Cooling Tower at Defunct Nuclear Plant Demolished

Demolition crews on Sunday destroyed the 499-foot cooling tower at a defunct commercial nuclear power plant.

With a rumble, the tower leaned to the side and collapsed upon itself — leaving a cloud of dust and multi-ton pile of rubble. It took less than 10 seconds and roughly 2,000 pounds of explosives to complete.

Portland General Electric ordered the implosion at the Trojan Nuclear Power Plant, located about 40 miles north of Portland along the Columbia River, as part of its decommissioning. Trojan closed in 1993 for financial and safety reasons and the facility been decommissioned in stages since then.

The hourglass-shaped cooling tower has been a landmark for travelers on Interstate 5, just across the Columbia on the Washington state side of the river.

The tower is the largest in the nation to be destroyed, according to Controlled Demolition Inc., the Maryland-based contractor handling the implosion.

> **Record set**:
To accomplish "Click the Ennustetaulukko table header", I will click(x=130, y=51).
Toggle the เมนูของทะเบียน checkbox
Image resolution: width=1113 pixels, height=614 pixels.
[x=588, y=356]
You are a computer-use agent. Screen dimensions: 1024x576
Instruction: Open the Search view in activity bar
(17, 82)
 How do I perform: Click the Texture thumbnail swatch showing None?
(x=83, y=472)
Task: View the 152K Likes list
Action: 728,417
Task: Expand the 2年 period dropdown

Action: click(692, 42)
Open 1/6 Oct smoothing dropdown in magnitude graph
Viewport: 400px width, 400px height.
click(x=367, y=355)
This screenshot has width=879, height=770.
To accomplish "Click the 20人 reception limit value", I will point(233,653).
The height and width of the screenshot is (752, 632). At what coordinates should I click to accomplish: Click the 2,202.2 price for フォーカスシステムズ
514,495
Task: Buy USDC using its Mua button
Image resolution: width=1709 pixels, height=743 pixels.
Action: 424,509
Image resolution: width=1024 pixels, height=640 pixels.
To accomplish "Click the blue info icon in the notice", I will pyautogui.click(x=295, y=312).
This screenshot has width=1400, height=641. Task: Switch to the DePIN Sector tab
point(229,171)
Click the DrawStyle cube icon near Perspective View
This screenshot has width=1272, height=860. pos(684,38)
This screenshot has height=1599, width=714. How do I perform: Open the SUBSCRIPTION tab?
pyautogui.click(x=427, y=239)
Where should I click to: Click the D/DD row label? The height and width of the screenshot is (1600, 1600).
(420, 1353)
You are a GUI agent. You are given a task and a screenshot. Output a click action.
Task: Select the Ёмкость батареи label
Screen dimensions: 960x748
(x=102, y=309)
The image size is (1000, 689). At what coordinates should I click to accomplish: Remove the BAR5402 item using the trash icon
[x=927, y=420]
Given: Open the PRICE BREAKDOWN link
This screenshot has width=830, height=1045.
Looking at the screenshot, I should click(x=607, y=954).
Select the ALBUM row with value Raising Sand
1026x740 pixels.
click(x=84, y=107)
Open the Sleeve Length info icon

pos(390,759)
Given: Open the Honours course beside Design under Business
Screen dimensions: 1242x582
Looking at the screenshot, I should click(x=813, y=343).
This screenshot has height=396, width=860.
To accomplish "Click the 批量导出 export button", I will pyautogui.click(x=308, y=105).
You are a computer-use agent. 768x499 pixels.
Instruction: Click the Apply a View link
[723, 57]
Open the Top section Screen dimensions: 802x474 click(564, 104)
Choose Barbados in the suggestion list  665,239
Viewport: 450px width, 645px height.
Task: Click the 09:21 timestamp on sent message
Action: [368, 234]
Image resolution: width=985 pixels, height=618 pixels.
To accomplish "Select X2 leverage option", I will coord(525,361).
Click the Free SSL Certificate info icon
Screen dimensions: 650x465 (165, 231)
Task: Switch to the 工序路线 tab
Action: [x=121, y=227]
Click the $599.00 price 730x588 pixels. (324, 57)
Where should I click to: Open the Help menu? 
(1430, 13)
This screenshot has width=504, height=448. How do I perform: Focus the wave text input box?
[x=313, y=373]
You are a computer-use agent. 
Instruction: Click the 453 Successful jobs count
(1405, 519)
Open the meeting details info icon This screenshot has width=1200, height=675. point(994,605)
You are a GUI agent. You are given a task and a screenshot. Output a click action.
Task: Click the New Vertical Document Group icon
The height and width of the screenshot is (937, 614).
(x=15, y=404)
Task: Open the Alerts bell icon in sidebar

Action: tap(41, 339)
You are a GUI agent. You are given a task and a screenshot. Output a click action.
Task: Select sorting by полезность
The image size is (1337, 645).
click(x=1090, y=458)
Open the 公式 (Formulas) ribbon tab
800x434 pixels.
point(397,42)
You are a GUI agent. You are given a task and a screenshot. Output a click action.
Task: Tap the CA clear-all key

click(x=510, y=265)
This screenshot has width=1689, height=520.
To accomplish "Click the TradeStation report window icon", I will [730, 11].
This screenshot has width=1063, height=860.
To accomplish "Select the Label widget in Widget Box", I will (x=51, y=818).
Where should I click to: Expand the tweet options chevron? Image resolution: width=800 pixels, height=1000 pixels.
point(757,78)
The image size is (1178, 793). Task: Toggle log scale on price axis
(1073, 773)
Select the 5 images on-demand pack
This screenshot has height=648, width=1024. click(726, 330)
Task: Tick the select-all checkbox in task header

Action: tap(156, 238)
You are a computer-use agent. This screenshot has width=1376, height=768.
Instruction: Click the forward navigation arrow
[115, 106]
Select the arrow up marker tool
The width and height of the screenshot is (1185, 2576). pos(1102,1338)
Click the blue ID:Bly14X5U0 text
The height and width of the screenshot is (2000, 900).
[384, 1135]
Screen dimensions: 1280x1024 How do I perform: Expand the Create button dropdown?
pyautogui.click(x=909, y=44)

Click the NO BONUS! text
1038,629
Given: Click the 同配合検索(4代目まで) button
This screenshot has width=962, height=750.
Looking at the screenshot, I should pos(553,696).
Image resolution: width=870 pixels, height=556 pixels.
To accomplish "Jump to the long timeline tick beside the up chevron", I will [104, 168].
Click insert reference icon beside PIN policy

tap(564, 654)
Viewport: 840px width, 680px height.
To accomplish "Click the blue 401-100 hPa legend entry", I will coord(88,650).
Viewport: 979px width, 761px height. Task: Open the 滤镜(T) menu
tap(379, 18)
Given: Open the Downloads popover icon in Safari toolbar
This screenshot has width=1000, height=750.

> **What this exercise asks**:
(1) According to the article on the cooling tower demolition, which company ordered the implosion at the Trojan Nuclear Power Plant?
(2) Continue the article about the cooling tower demolition from its final sentence onward.

> **Results in order**:
(1) Portland General Electric ordered the implosion.

(2)
The company placed explosives in about 3,000 holes drilled on the bottom half of the tower to help control the implosion. The debris landed largely within the footprint of the tower.

"It looks this morning like things went perfectly," said Mark Loizeaux, president of Controlled Demolition.

PGE estimates the full decommissioning will not be complete until 2024. Remaining buildings will be destroyed gradually through 2008. And the spent radioactive fuel rods that sit above ground need to be moved to a federal repository that hasn't been developed yet.